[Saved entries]
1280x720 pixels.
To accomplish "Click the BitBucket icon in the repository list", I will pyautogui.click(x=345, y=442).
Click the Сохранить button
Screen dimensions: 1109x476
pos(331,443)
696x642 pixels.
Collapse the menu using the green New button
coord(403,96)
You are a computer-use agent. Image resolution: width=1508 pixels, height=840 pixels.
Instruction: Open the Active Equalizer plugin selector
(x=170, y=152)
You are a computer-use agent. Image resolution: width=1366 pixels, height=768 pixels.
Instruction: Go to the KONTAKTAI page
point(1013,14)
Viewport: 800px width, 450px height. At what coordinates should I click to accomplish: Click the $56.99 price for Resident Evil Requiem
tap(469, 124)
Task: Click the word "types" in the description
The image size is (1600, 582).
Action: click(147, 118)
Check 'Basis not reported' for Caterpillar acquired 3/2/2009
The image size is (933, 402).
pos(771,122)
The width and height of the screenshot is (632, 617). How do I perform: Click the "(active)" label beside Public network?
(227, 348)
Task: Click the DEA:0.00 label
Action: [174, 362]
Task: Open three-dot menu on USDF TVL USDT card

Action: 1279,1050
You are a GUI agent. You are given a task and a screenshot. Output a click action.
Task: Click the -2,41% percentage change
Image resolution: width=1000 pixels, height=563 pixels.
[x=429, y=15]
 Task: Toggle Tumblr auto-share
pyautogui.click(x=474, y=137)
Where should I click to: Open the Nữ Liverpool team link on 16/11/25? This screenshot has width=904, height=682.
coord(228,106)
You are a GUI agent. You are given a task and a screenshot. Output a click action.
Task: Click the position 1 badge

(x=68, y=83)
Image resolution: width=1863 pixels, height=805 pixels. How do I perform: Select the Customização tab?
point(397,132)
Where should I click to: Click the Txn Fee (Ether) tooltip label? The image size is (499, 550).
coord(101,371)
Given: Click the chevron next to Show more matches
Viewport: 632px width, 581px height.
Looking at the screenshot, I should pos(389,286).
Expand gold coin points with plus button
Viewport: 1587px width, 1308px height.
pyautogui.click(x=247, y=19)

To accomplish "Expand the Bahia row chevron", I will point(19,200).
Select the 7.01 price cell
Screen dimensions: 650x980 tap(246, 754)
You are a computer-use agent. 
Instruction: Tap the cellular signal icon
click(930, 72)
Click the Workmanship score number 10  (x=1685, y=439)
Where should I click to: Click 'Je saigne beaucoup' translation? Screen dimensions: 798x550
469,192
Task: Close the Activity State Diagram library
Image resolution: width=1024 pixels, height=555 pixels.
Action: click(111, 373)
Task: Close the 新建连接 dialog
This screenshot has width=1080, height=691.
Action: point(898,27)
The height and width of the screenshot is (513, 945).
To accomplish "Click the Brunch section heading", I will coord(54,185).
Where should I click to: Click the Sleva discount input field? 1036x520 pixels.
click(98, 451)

- _ACTIVITY_: Take the entries above and write them out again unchanged.

- _TASK OUTPUT_:
1280x720 pixels.
To accomplish "Click the BitBucket icon in the repository list", I will pyautogui.click(x=345, y=442).
Click the Сохранить button
Screen dimensions: 1109x476
pos(331,443)
696x642 pixels.
Collapse the menu using the green New button
coord(403,96)
You are a computer-use agent. Image resolution: width=1508 pixels, height=840 pixels.
Instruction: Open the Active Equalizer plugin selector
(x=170, y=152)
You are a computer-use agent. Image resolution: width=1366 pixels, height=768 pixels.
Instruction: Go to the KONTAKTAI page
point(1013,14)
Viewport: 800px width, 450px height. At what coordinates should I click to accomplish: Click the $56.99 price for Resident Evil Requiem
tap(469, 124)
Task: Click the word "types" in the description
The image size is (1600, 582).
Action: click(147, 118)
Check 'Basis not reported' for Caterpillar acquired 3/2/2009
The image size is (933, 402).
pos(771,122)
The width and height of the screenshot is (632, 617). How do I perform: Click the "(active)" label beside Public network?
(227, 348)
Task: Click the DEA:0.00 label
Action: [174, 362]
Task: Open three-dot menu on USDF TVL USDT card

Action: 1279,1050
You are a GUI agent. You are given a task and a screenshot. Output a click action.
Task: Click the -2,41% percentage change
Image resolution: width=1000 pixels, height=563 pixels.
[x=429, y=15]
 Task: Toggle Tumblr auto-share
pyautogui.click(x=474, y=137)
Where should I click to: Open the Nữ Liverpool team link on 16/11/25? This screenshot has width=904, height=682.
coord(228,106)
You are a GUI agent. You are given a task and a screenshot. Output a click action.
Task: Click the position 1 badge

(x=68, y=83)
Image resolution: width=1863 pixels, height=805 pixels. How do I perform: Select the Customização tab?
point(397,132)
Where should I click to: Click the Txn Fee (Ether) tooltip label? The image size is (499, 550).
coord(101,371)
Given: Click the chevron next to Show more matches
Viewport: 632px width, 581px height.
Looking at the screenshot, I should pos(389,286).
Expand gold coin points with plus button
Viewport: 1587px width, 1308px height.
pyautogui.click(x=247, y=19)

To accomplish "Expand the Bahia row chevron", I will point(19,200).
Select the 7.01 price cell
Screen dimensions: 650x980 tap(246, 754)
You are a computer-use agent. 
Instruction: Tap the cellular signal icon
click(930, 72)
Click the Workmanship score number 10  (x=1685, y=439)
Where should I click to: Click 'Je saigne beaucoup' translation? Screen dimensions: 798x550
469,192
Task: Close the Activity State Diagram library
Image resolution: width=1024 pixels, height=555 pixels.
Action: click(111, 373)
Task: Close the 新建连接 dialog
This screenshot has width=1080, height=691.
Action: point(898,27)
The height and width of the screenshot is (513, 945).
To accomplish "Click the Brunch section heading", I will coord(54,185).
Where should I click to: Click the Sleva discount input field? 1036x520 pixels.
click(98, 451)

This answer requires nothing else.